Directions for this task. Repeat only the lines below from the one containing "Given: Bookmark this page with bookmark icon" through the one containing "The width and height of the screenshot is (812, 664).", inclusive, exactly as written.

Supplied information.
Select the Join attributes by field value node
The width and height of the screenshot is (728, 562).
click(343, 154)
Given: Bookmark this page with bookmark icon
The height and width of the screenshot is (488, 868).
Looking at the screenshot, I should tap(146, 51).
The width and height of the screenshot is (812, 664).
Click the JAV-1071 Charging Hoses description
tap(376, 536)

* * *

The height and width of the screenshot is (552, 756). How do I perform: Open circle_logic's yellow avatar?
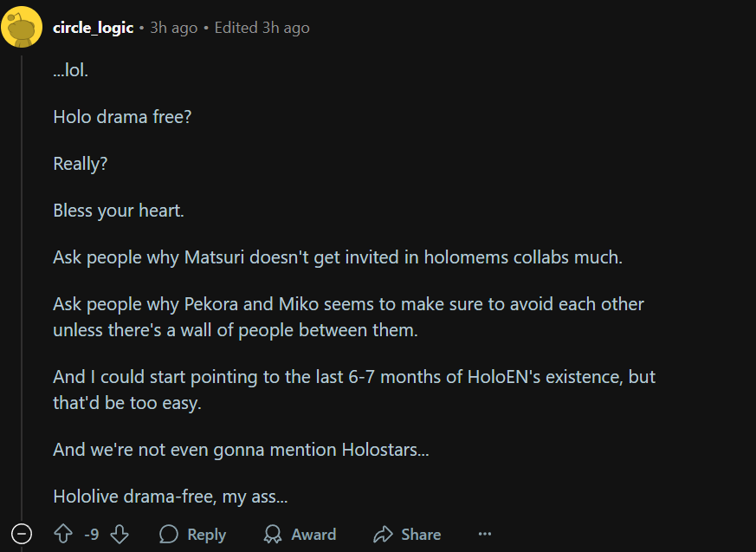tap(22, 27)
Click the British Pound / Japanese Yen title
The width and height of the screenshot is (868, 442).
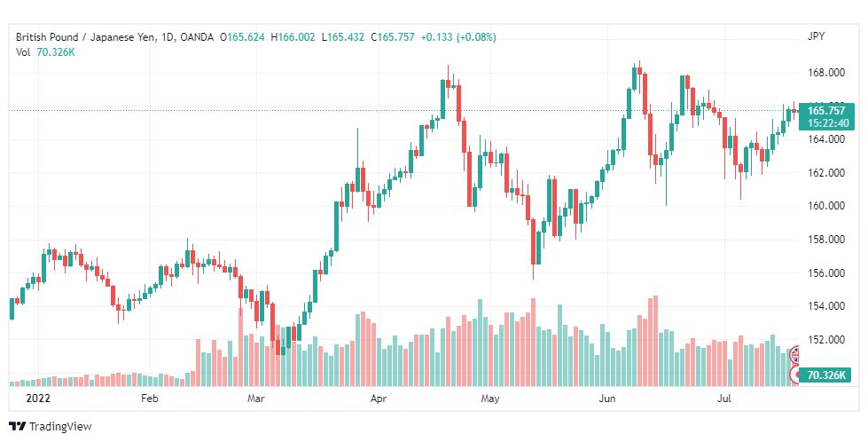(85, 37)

Response box.
Given: Bookmark this page with bookmark icon
The height and width of the screenshot is (488, 868).
Looking at the screenshot, I should tap(146, 51).
The width and height of the screenshot is (812, 664).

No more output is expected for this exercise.